Rewrite the rows from the start of the records through the line containing "pyautogui.click(x=318, y=397)", changing every "Viewport" to "Window" and keeping everything else the same.

## START Extracted entries

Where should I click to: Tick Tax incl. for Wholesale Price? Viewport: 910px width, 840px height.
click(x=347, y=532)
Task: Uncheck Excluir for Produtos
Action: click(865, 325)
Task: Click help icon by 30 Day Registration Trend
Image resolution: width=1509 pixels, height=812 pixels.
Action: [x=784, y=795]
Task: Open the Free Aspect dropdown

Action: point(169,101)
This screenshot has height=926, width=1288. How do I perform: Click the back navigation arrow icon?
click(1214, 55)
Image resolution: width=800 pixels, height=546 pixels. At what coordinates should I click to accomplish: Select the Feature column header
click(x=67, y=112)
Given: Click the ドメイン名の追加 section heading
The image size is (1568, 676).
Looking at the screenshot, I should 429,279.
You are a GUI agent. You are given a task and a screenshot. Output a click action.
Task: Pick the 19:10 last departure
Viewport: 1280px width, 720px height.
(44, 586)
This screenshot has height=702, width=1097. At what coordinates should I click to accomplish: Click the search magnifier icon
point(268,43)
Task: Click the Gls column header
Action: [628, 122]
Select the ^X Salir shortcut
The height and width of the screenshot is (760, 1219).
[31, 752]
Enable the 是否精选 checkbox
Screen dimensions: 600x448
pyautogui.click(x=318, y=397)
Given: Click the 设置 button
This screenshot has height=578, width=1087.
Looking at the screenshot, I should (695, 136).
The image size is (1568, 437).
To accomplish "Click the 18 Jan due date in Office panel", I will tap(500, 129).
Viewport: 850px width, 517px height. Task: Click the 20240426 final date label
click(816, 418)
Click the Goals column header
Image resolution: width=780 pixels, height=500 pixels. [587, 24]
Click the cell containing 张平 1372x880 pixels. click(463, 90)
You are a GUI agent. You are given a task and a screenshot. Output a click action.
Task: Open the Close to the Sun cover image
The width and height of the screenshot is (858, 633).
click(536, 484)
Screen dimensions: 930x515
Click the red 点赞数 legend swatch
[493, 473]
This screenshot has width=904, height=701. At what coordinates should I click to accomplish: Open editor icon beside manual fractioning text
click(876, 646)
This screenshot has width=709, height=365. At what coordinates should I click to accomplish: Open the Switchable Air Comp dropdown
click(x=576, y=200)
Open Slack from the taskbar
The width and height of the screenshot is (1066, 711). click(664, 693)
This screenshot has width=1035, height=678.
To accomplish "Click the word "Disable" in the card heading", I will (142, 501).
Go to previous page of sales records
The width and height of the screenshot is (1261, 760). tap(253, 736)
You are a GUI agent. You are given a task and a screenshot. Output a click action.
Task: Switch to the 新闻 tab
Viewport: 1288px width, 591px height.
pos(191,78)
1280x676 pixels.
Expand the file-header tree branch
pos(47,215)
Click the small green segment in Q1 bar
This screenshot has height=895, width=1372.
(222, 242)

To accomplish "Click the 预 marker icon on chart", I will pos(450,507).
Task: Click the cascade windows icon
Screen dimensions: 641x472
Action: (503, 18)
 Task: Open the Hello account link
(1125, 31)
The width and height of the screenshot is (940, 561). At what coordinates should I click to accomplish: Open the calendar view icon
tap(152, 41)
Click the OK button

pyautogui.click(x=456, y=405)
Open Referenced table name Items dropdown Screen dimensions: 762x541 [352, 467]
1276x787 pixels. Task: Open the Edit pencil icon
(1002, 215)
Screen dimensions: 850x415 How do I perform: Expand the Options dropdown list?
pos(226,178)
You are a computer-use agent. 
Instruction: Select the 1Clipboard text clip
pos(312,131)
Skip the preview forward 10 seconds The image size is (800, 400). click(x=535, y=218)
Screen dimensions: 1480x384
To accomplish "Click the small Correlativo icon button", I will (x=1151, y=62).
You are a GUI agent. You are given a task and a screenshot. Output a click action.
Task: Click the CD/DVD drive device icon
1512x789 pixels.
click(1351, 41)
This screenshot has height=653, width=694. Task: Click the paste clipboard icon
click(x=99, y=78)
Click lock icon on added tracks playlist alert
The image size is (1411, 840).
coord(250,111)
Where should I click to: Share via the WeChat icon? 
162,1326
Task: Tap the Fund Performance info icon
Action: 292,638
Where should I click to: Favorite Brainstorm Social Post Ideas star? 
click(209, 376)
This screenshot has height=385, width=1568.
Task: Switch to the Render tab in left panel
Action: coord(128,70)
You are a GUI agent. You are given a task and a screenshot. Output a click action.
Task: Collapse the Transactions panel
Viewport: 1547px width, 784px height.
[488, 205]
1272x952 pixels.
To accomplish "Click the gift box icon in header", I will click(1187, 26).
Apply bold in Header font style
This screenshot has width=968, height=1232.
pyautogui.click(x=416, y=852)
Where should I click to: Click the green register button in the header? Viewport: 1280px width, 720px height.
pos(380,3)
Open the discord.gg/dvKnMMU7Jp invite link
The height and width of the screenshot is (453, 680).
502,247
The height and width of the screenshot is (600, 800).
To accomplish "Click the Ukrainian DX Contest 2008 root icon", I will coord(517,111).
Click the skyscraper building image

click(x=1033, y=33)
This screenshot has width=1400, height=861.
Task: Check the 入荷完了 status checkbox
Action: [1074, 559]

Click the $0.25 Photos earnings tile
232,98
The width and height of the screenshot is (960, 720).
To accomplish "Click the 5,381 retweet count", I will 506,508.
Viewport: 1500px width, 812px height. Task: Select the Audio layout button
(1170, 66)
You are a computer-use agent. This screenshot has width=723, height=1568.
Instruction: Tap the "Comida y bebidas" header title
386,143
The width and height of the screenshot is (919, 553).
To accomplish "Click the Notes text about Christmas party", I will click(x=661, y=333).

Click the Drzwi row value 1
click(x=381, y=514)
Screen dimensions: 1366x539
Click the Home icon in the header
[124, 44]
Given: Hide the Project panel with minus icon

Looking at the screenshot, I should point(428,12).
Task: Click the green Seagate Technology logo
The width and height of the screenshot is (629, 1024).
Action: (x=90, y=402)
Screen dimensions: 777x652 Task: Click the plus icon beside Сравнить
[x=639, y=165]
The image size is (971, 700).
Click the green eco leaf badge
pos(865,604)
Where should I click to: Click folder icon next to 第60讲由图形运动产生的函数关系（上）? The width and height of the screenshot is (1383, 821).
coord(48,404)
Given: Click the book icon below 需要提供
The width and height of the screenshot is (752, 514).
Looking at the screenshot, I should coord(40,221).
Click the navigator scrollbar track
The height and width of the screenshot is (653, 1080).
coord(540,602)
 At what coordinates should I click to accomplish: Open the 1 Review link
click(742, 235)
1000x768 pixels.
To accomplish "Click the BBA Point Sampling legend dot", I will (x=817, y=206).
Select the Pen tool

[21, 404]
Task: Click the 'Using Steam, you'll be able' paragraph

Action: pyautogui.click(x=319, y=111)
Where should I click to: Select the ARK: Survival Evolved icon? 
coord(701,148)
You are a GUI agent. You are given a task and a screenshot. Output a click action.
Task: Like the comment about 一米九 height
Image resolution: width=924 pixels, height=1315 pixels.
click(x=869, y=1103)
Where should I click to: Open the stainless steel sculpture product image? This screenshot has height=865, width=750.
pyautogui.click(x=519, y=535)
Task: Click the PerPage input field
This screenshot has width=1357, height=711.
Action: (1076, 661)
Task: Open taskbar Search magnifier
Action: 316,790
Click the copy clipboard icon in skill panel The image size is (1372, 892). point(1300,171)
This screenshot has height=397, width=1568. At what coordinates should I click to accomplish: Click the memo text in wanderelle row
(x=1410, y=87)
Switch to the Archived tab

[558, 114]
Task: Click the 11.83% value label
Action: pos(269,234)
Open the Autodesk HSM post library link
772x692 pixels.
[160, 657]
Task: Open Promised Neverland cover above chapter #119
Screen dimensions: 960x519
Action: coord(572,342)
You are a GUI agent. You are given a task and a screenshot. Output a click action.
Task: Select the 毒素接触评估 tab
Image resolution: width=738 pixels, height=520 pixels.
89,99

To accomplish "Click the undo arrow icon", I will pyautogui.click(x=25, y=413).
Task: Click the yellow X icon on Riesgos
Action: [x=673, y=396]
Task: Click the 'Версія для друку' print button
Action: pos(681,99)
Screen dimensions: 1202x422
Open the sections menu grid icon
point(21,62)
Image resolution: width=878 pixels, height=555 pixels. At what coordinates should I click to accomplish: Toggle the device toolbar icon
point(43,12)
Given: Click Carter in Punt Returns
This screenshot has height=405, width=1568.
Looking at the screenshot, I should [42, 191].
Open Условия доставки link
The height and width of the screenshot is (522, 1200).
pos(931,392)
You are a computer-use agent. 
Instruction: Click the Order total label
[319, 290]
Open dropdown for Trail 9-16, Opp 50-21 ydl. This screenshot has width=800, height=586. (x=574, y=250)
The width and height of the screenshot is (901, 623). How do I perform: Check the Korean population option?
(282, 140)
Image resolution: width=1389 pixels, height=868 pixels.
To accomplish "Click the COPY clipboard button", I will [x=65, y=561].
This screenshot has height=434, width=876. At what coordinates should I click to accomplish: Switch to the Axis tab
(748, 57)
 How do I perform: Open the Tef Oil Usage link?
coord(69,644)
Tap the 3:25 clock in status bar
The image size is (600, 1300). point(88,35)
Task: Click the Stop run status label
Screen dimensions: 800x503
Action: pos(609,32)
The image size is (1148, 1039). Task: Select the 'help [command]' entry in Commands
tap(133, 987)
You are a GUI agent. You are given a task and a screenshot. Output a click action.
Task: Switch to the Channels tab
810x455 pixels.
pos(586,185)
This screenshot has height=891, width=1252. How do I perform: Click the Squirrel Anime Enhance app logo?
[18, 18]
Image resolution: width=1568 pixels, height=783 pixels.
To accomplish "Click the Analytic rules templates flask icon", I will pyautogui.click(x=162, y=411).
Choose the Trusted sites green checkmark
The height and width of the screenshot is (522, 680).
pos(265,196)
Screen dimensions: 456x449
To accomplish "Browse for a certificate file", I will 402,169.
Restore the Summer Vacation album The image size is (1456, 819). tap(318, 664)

## END Extracted entries

> [Answer below]
Where should I click to: Tick Tax incl. for Wholesale Price? Window: 910px width, 840px height.
click(x=347, y=532)
Task: Uncheck Excluir for Produtos
Action: click(865, 325)
Task: Click help icon by 30 Day Registration Trend
Image resolution: width=1509 pixels, height=812 pixels.
Action: [x=784, y=795]
Task: Open the Free Aspect dropdown

Action: point(169,101)
This screenshot has height=926, width=1288. How do I perform: Click the back navigation arrow icon?
click(1214, 55)
Image resolution: width=800 pixels, height=546 pixels. At what coordinates should I click to accomplish: Select the Feature column header
click(x=67, y=112)
Given: Click the ドメイン名の追加 section heading
The image size is (1568, 676).
Looking at the screenshot, I should 429,279.
You are a GUI agent. You are given a task and a screenshot. Output a click action.
Task: Pick the 19:10 last departure
Window: 1280px width, 720px height.
(44, 586)
This screenshot has height=702, width=1097. At what coordinates should I click to accomplish: Click the search magnifier icon
point(268,43)
Task: Click the Gls column header
Action: [628, 122]
Select the ^X Salir shortcut
The height and width of the screenshot is (760, 1219).
[31, 752]
Enable the 是否精选 checkbox
Screen dimensions: 600x448
pyautogui.click(x=318, y=397)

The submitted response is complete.